(Text and element pointing rows)
----------------

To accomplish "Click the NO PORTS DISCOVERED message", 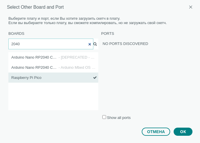I will [x=125, y=44].
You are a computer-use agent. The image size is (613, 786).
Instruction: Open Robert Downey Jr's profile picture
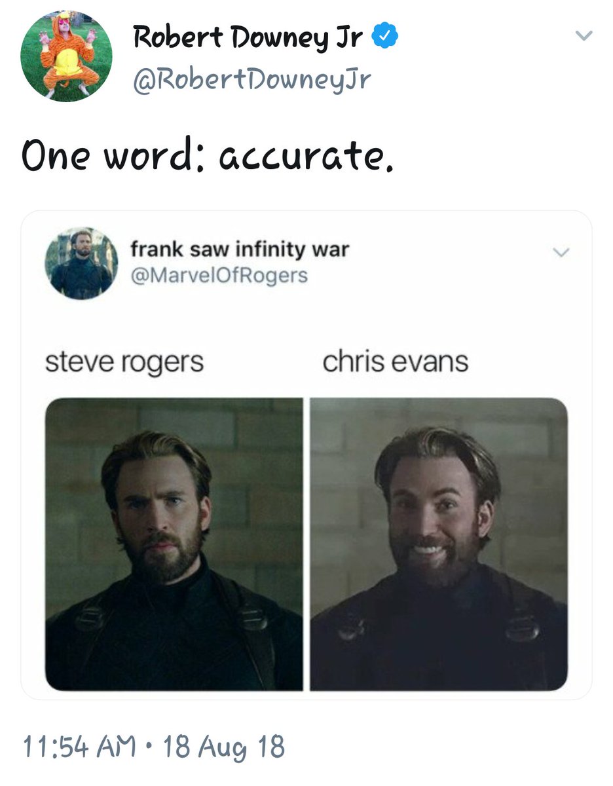click(x=66, y=56)
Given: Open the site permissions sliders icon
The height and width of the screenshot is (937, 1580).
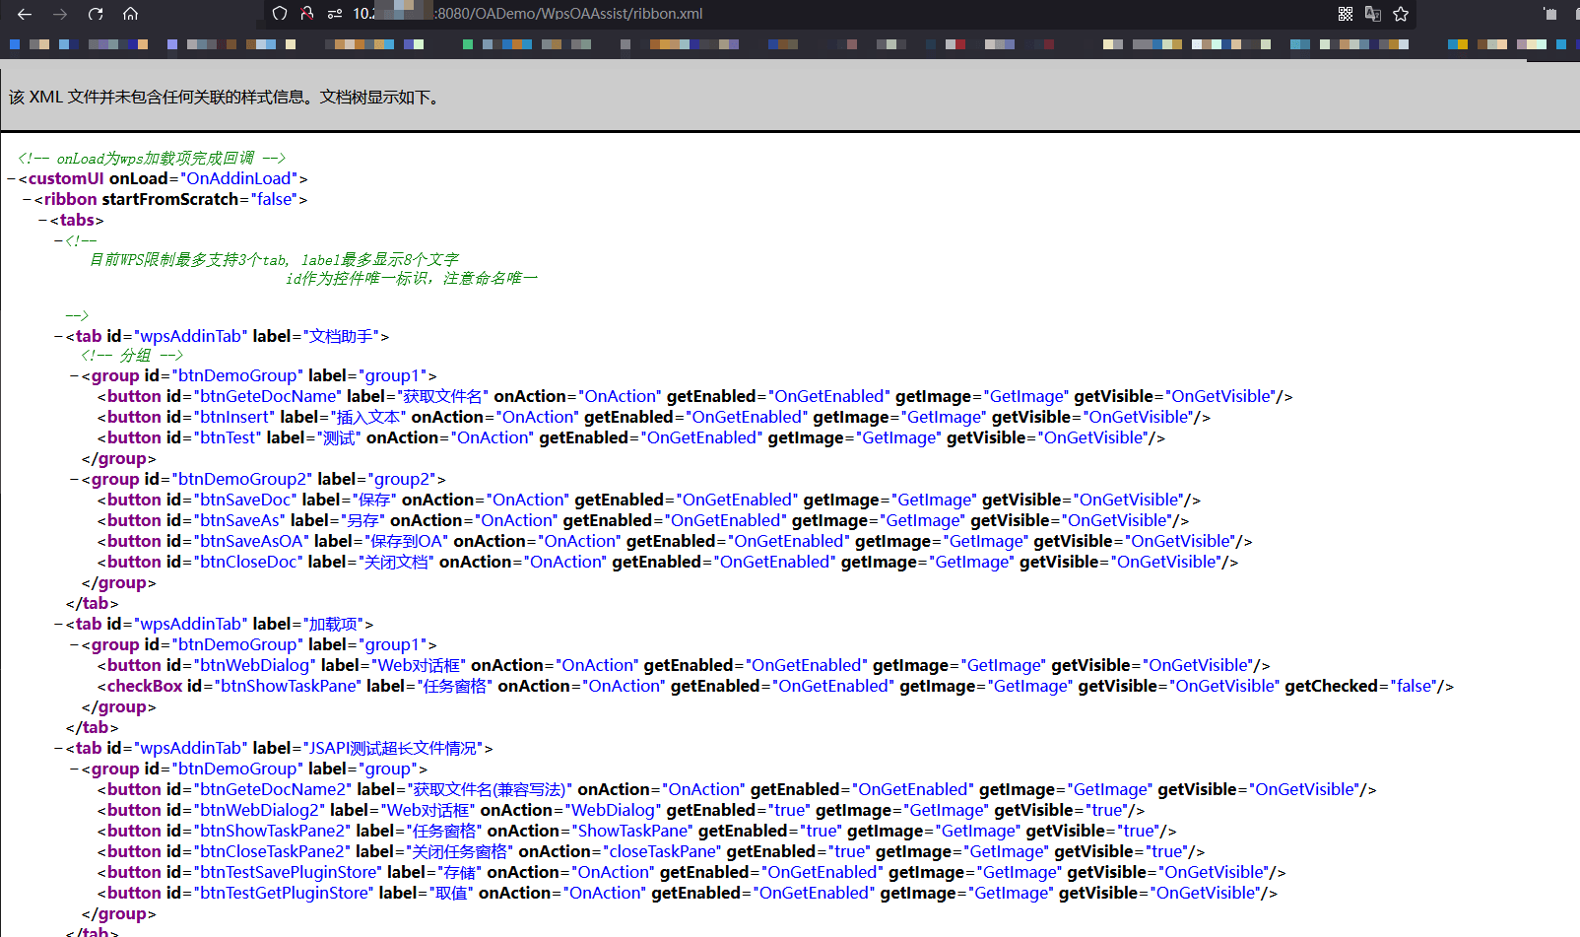Looking at the screenshot, I should coord(333,14).
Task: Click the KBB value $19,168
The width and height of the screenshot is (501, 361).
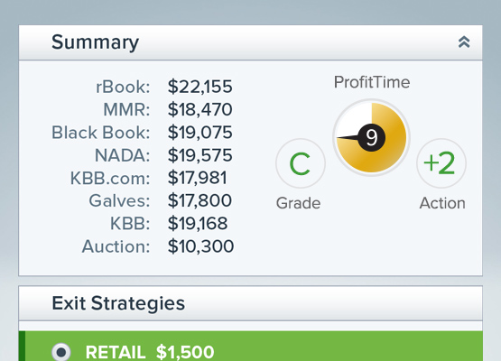Action: pos(198,223)
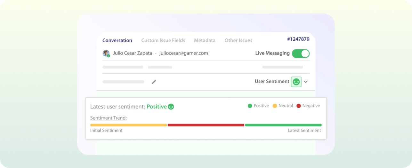Click the Sentiment Trend underlined label
The width and height of the screenshot is (412, 168).
pyautogui.click(x=109, y=118)
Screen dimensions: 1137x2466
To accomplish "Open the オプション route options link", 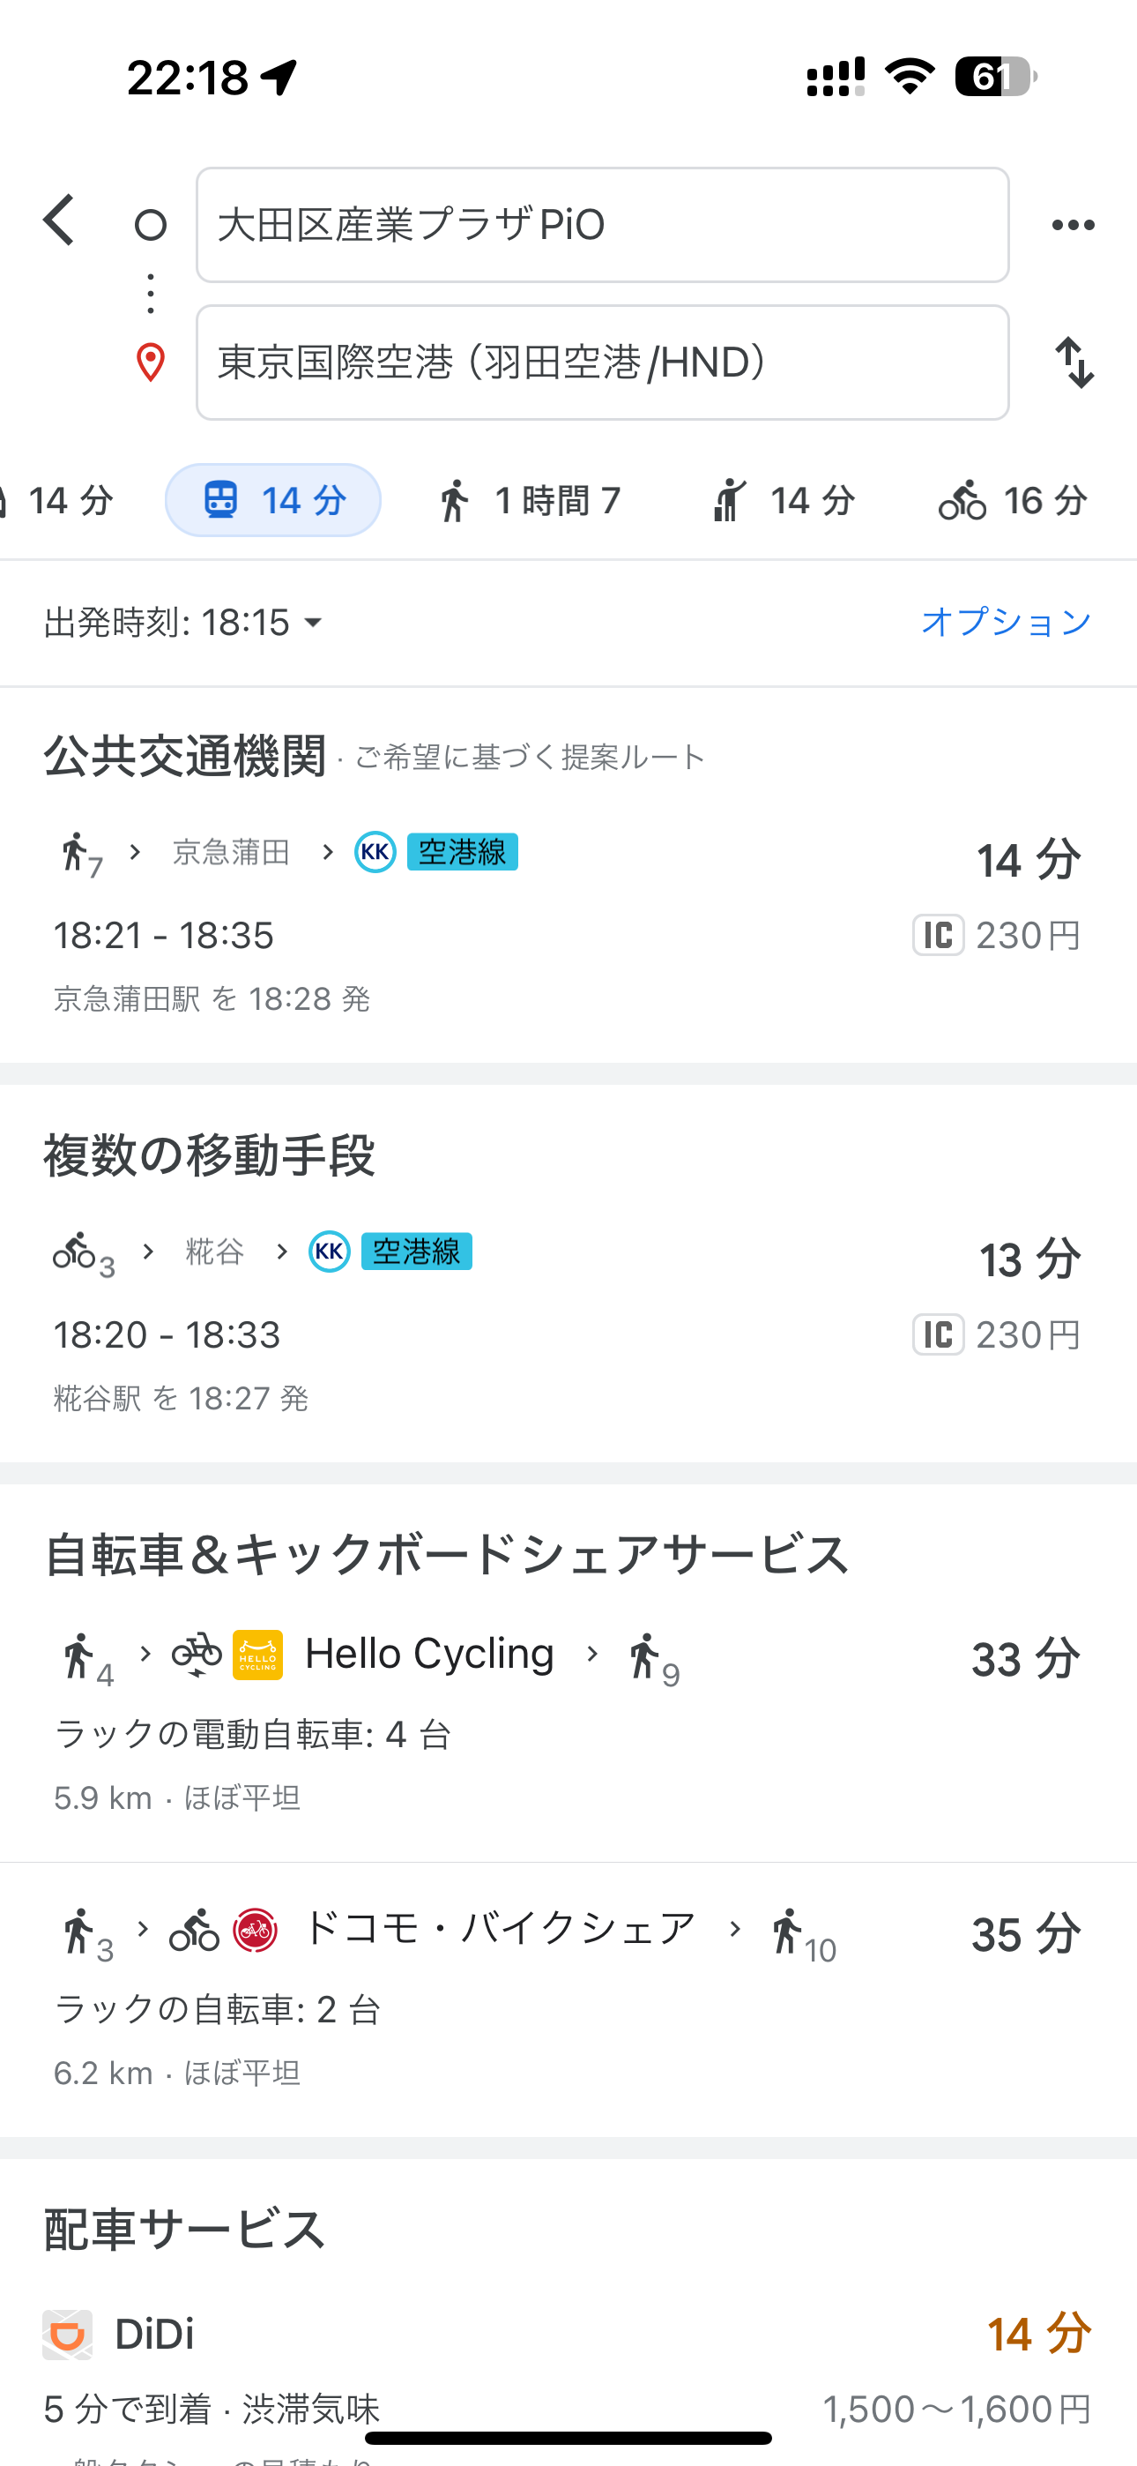I will pyautogui.click(x=1005, y=622).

----------------

# TASK INSTRUCTIONS
Reproduce the rows from the line with "Task: Click the KBB value $19,168" up to and including the line with "pyautogui.click(x=109, y=118)", keeping every character as it appears. Omit the pictures from your answer.

# COMPLETE OUTPUT
Task: Click the KBB value $19,168
The width and height of the screenshot is (501, 361).
Action: pos(198,223)
Click the Sentiment Trend underlined label
The width and height of the screenshot is (412, 168).
pyautogui.click(x=109, y=118)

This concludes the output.